- Language: German
- Based on: Kafka's short story "Das Schweigen der Sirenen"
- Premiere: 9 October 1994 Staatsoper Stuttgart

= Das Schweigen der Sirenen (Riehm) =

Opera and symphonic composition

Das Schweigen der Sirenen (The Silence of the Sirens) is the title of two compositions by Rolf Riehm, based on Kafka's short story "Das Schweigen der Sirenen" which relates to the Greek myth of Odysseus, Circe and the Sirens.

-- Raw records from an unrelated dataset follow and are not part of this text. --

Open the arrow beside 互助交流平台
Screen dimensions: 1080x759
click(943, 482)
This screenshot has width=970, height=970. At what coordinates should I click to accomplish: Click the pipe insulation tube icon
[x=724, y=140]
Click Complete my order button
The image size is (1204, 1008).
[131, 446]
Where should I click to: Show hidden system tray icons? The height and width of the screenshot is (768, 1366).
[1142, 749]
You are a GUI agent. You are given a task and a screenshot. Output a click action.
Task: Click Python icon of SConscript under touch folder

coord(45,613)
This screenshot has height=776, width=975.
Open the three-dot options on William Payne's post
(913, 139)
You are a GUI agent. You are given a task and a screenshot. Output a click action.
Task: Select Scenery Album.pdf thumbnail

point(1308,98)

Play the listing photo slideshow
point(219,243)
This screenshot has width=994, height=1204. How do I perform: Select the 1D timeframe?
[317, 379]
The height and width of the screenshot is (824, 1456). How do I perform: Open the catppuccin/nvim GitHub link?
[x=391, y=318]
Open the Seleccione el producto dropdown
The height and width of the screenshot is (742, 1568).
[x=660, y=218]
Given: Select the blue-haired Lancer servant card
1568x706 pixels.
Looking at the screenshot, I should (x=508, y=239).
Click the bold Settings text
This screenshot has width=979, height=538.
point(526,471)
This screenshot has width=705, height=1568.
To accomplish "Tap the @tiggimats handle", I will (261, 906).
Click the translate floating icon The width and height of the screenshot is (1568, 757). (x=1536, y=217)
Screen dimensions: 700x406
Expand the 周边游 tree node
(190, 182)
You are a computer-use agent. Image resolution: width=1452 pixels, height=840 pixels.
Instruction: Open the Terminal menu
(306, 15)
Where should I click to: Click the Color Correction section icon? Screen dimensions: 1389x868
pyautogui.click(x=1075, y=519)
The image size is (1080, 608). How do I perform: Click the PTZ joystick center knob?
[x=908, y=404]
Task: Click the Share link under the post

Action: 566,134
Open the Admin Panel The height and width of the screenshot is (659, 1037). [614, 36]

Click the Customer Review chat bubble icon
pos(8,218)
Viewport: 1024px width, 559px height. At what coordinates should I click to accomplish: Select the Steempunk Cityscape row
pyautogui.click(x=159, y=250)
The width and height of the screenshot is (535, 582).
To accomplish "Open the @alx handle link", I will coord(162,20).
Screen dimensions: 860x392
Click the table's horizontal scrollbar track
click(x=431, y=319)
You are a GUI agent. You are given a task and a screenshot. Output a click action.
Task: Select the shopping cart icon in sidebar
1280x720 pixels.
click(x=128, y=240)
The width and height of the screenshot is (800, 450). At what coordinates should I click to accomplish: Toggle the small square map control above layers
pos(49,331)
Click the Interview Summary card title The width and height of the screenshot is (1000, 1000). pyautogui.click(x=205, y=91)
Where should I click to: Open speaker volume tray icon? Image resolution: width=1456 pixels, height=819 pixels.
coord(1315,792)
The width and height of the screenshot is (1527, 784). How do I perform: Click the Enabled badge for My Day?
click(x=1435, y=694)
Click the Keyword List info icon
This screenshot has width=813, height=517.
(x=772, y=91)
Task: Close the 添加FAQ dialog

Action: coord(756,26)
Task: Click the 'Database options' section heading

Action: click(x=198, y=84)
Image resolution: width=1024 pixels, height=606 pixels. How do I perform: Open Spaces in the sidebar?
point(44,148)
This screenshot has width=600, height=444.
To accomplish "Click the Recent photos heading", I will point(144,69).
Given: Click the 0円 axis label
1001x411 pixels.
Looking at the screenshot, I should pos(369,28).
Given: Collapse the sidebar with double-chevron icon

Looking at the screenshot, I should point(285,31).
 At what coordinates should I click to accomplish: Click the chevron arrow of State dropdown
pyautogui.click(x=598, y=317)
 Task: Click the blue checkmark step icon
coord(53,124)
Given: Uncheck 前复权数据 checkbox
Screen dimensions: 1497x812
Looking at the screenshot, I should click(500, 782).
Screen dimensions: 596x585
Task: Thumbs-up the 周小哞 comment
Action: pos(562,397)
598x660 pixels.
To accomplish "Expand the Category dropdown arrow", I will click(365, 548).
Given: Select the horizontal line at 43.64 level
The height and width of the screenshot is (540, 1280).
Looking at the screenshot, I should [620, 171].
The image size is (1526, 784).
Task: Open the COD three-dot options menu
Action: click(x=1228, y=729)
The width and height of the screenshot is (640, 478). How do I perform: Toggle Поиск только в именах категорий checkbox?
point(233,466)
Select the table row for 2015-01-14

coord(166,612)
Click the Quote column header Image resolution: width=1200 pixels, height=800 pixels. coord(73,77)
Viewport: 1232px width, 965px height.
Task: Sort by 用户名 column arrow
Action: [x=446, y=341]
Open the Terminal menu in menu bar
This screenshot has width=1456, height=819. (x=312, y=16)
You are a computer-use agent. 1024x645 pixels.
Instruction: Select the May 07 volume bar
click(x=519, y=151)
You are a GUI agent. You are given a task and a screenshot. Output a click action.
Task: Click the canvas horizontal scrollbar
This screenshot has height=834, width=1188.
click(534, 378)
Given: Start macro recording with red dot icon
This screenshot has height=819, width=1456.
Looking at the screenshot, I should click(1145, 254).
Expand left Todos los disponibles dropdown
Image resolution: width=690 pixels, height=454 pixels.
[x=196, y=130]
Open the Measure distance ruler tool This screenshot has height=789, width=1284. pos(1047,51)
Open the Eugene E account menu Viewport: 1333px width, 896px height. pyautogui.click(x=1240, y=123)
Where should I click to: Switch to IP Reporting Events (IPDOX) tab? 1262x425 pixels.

Riehm composed a symphonic work with voices, premiered in Frankfurt on 9 February 1991, and an opera, premiered in Stuttgart on 9 October 1994. Both compositions were published by Casa Ricordi.

== History ==
=== Background ===
The composer Rolf Riehm used ancient myths in several of his compositions. The Greek myth of Odysseus, Circe and the Sirens is a frequent topic in his works, including the 2002 Fremdling rede - Ballade Furor Odysseus and the 2014 opera Sirenen. He used the text of Kafka's 1917 short story "Das Schweigen der Sirenen" in two works, a symphonic work with voices and an opera.

=== Symphonic work ===
Riehm composed Das Schweigen der Sirenen in 1987, a symphonic work with voices on a commission by the Alban Berg Foundation. It was published by Ricordi, dedicated to Thomas Jahn. The work of about 40 minutes was premiered on 9 February 1991 by Christine Whittlesey, Christer Bladin and the Radio Symphony Orchestra Frankfurt, conducted by Lothar Zagrosek.

=== Opera ===
Riehm wrote an opera Das Schweigen der Sirenen, based on Kafka's short story. It was published by Ricordi, dedicated to Hilde Riehm. premiered by the Staatsoper Stuttgart on 9 October 1994. It was staged by Christof Nel and conducted by Bernhard Kontarsky, with singers and actors including Susan Roberts, Urszula Koszut, Armin Dallapiccola, Gogo Hübner and Ulrich Mühe.

== Recording ==
The symponic work Das Schweigen der Sirenen was recorded by Christine Whittlesey, Christer Bladin and the Radio Symphony Orchestra Frankfurt, conducted by Lothar Zagrosek, taken from live recordings from the 1991 premiere and 1998, released in 2012.